Burglary and Unlawful Breaking or Entering— sexual intent— evidence insufficient

A burglary conviction based upon the intent to commit a sexual offense was vacated where the complainant heard a noise from her son’s bedroom, she found the screen missing from the window when she went to investigate, the lock on the window was broken and items from the sill were on the floor, and defendant grabbed the complainant through the window from the outside. The fact that a defendant has broken into and entered a dwelling at night permits an inference of intent to commit felonious larceny, but the State must prove sexual intent when it proceeds on that theory. The State’s proffer consisted of defendant’s failure to flee when complainant appeared in the bedroom, his act of grabbing her arms above the elbows for five seconds, and his flight when she screamed; however, defendant did not speak in a sexual manner, nothing about his clothes or demeanor was suggestive of sexual intent, and defendant did not remove his clothing or attempt to remove complainant’s clothing. The case was remanded for judgment and sentence on non-felonious breaking and entering.

Judge Lewis dissenting.

Appeal by defendant from judgment entered 21 April 1998 by Judge W. Osmond Smith in Superior Court, Wake County. Heard in the Court of Appeals 30 May 2000.

*496 Attorney General Michael F. Easley, by Associate Attorney General Angel E. Gray, for the State.

Thigpen, Blue, Stephens & Fellers, by Carlton E. Fellers, for defendant-appellant

TIMMONS-GOODSON, Judge.

Alfred Lee Cooper (“defendant”) appeals from the judgment entered upon his conviction by a jury of first-degree burglary. For the reasons discussed below, we vacate his conviction and remand this matter to the superior court.

The State’s case was built primarily on the testimony of the complaining witness.

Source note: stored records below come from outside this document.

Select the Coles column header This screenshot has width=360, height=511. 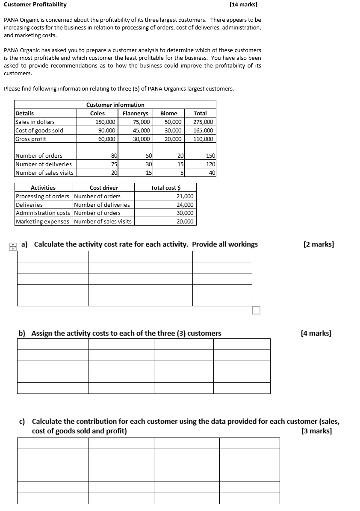(x=97, y=113)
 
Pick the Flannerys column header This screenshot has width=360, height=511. (x=135, y=113)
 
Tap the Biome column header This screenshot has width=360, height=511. (x=168, y=113)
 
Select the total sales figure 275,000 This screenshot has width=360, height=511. (x=203, y=122)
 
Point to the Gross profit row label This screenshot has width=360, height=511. (x=31, y=139)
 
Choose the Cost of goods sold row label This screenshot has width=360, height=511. (x=39, y=130)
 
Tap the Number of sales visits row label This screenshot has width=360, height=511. (x=44, y=173)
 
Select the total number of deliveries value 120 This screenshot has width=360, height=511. (x=211, y=164)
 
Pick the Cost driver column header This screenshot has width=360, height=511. (x=104, y=188)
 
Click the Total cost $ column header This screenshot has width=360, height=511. (x=165, y=188)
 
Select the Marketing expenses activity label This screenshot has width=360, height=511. (x=42, y=221)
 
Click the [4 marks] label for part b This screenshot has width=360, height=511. (x=316, y=333)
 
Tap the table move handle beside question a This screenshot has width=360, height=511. (x=13, y=246)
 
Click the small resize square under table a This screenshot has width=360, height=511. (x=256, y=310)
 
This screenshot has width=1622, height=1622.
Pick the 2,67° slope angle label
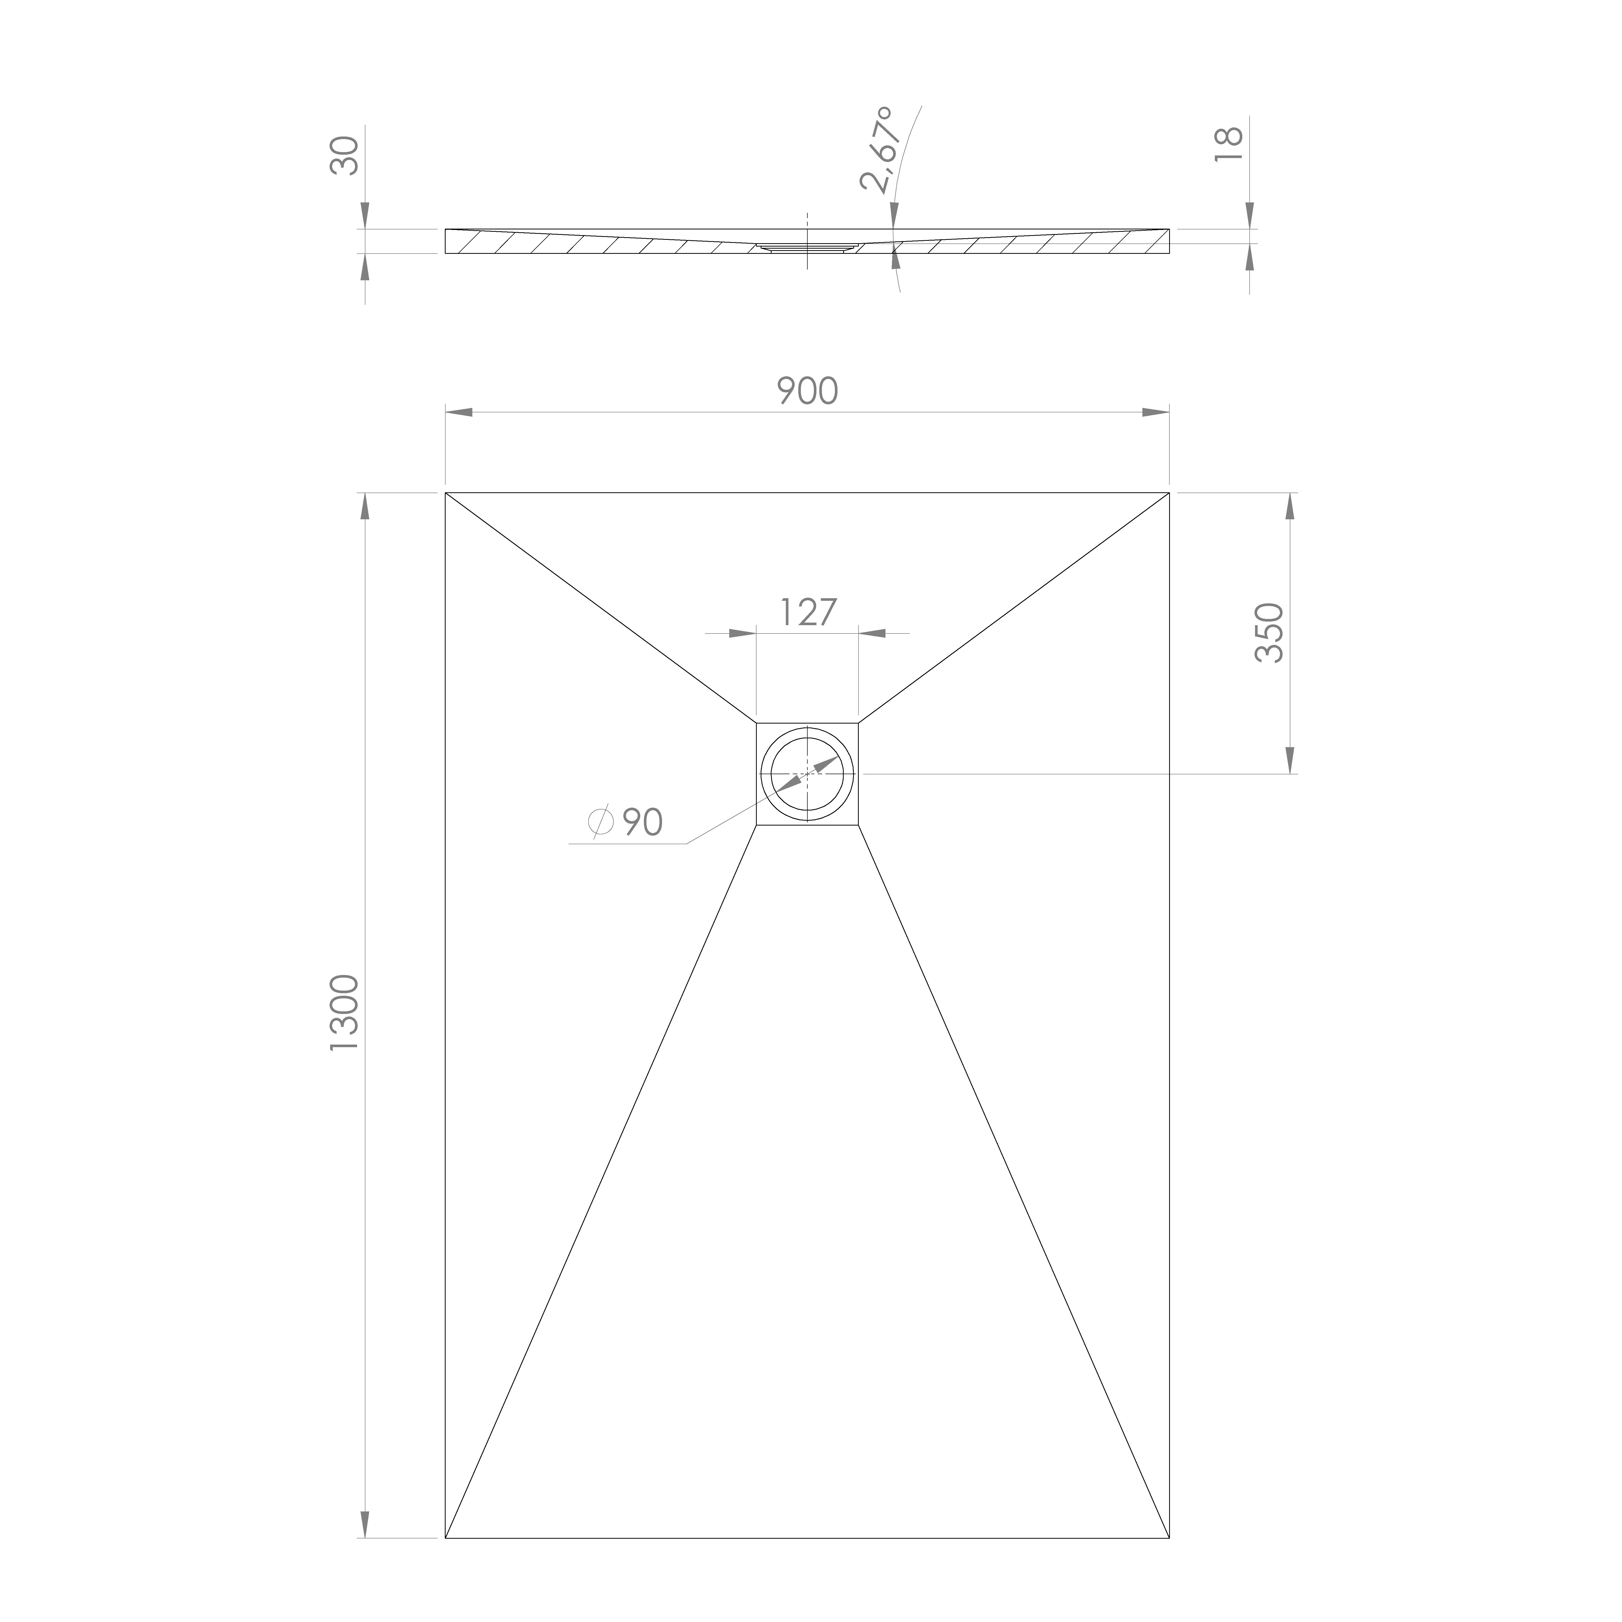coord(877,150)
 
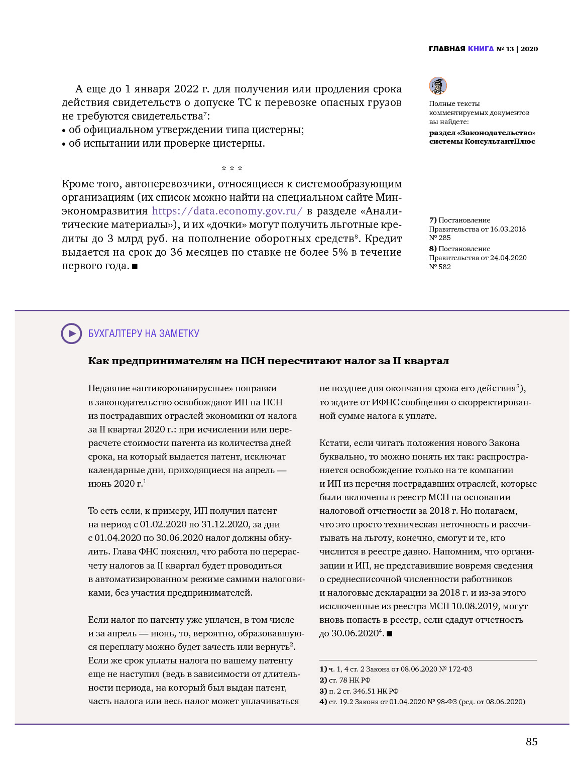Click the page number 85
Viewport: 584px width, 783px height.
click(x=531, y=742)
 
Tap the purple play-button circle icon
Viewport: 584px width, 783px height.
click(x=71, y=333)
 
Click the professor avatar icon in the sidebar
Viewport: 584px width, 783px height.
click(x=438, y=86)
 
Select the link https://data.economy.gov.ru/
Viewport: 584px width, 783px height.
click(x=227, y=211)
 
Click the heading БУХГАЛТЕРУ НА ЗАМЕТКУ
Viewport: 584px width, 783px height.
click(x=144, y=333)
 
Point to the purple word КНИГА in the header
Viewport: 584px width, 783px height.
click(x=481, y=49)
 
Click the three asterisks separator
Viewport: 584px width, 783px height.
click(x=232, y=169)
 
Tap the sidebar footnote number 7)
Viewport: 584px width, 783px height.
click(x=432, y=220)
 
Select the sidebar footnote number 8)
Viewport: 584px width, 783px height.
click(x=432, y=249)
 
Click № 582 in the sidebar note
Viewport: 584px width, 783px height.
click(x=440, y=267)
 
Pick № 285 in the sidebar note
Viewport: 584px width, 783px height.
click(x=440, y=238)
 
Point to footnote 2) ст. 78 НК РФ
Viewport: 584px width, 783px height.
click(x=345, y=680)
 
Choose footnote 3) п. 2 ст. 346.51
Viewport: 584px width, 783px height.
click(x=359, y=691)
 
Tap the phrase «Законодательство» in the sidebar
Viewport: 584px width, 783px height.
click(x=498, y=133)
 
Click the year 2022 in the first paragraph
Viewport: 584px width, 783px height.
click(x=186, y=89)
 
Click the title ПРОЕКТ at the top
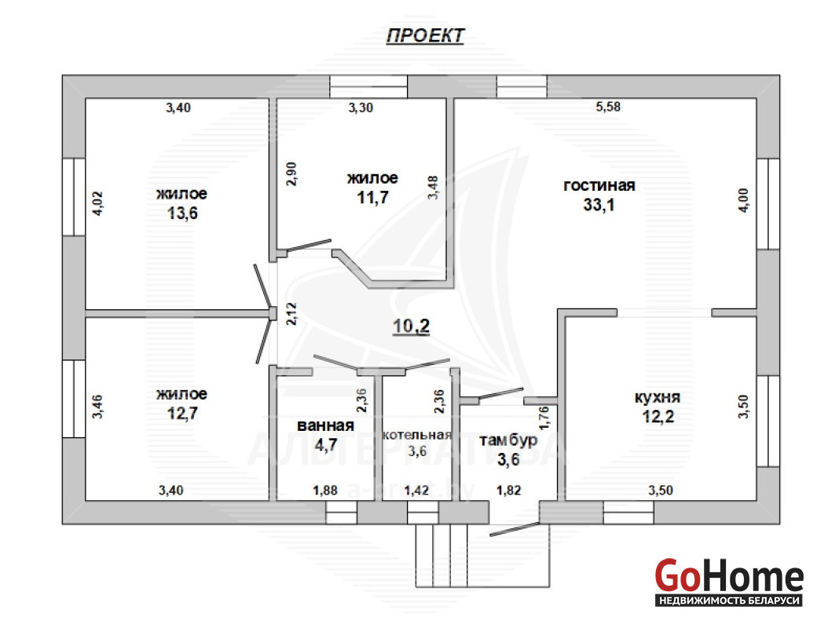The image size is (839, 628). coord(425,35)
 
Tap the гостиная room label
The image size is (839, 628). coord(599,185)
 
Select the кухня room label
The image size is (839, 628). coord(658,398)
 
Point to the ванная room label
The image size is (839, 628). coord(325,425)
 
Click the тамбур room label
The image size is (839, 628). coord(508,440)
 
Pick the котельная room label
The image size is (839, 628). coord(417,435)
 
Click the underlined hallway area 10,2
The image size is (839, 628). coord(411,326)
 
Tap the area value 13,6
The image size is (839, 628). coord(182,214)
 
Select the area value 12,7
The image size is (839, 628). coord(182,413)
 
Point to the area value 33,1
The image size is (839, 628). coord(599,205)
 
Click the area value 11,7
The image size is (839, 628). coord(373,198)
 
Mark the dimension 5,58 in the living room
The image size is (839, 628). coord(608,107)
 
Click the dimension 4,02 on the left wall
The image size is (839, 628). coord(97,203)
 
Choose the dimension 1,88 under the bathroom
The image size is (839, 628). coord(325,490)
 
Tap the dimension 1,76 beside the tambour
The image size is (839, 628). coord(544,418)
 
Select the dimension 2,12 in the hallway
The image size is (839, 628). coord(291,314)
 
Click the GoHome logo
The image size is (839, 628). coord(729,582)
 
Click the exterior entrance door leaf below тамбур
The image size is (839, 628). coord(515,529)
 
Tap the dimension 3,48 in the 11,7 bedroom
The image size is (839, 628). coord(433,188)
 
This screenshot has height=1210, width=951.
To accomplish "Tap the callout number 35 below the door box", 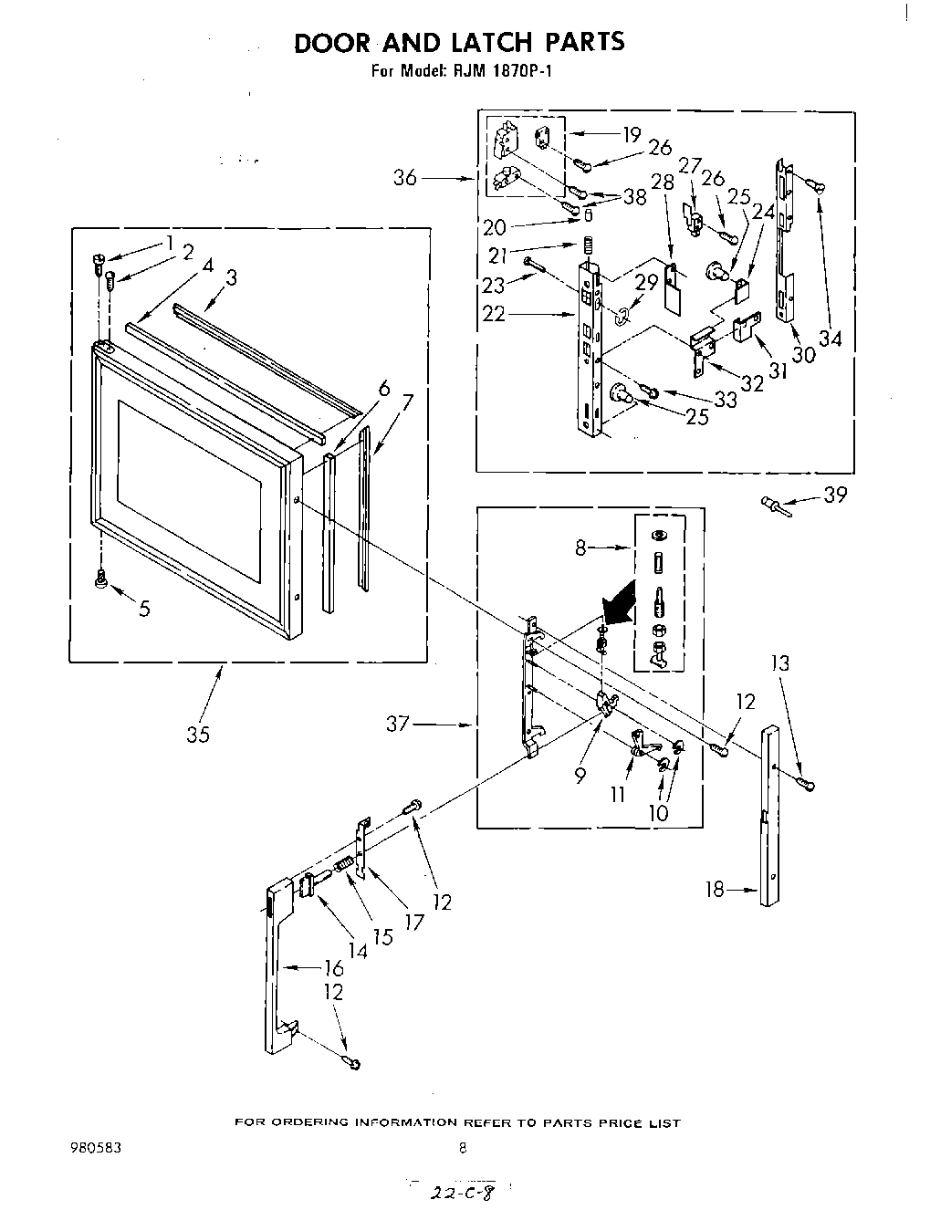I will coord(198,734).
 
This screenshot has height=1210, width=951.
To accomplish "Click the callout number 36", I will coord(404,178).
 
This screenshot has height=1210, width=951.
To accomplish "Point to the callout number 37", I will coord(399,725).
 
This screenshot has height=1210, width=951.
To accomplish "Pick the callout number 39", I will coord(834,495).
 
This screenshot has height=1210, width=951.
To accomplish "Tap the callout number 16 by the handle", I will coord(334,968).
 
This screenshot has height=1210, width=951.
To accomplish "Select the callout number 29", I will coord(646,283).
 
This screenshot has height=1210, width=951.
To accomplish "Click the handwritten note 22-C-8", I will coord(462,1192).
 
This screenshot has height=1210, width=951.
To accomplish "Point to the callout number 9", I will coord(580,776).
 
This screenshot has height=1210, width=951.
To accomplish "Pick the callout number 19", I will coord(632,135).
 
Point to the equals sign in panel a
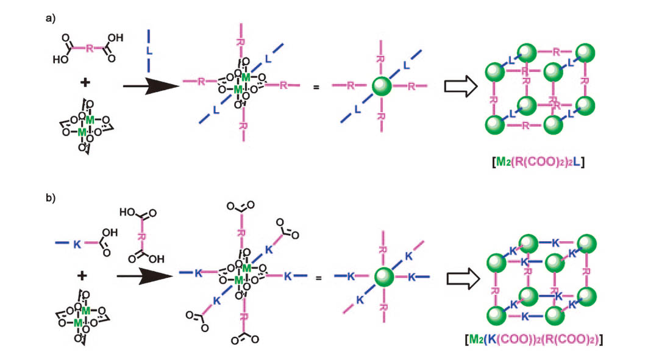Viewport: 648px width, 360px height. coord(316,88)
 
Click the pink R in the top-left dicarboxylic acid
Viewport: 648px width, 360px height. coord(89,49)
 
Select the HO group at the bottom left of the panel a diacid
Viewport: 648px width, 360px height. coord(63,60)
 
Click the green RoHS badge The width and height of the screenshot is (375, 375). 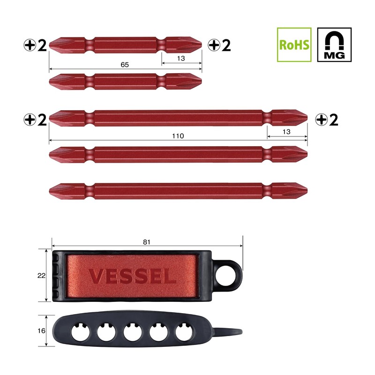pos(294,45)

The complainant testified that she was at home alone on the night of 13 September 1997, when she heard a noise coming from her son’s bedroom. She went into the bedroom and discovered that the screen was out of the window and objects displayed on the window sill had spilled onto the floor.

The complainant left the room, turned on the back patio light and came back to the window with a step stool. As she was trying to shut the window, defendant reached in from outside and grabbed her arms above the elbows. The complainant screamed and stepped off the stool, breaking defendant’s grip. Defendant backed away from the window and ran off. The complainant estimated that defendant had his hands on her for “no more than five seconds.”

At the conclusion of the State’s case, defendant moved to dismiss the charge of first-degree burglary. He argued that the State failed to adduce evidence of his intent to commit a felony at the time of the alleged break-in. The State responded that the evidence demonstrated defendant’s intent to commit “rape or some kind of sexual offense.” The court denied defendant’s motion.

The trial court then asked the State to identify the felony it would submit to the jury on the intent portion of the burglary charge. The State asked for an instruction on second-degree sexual offense. Defense counsel reiterated his position that the charge should be dismissed, arguing that the State had failed to show “some overt act” by defendant suggestive of an intention to commit a sexual offense. The court responded, “I’ve already denied the motion to dismiss[.]” The court instructed the jury that in order to find defendant guilty of first-degree burglary, it had to find “that at the time of the breaking and entering the defendant intended to commit a second degree sexual *497offense.” The court then defined second-degree sexual offense. The court also instructed the jury on the lesser offense of non-felonious breaking and entering.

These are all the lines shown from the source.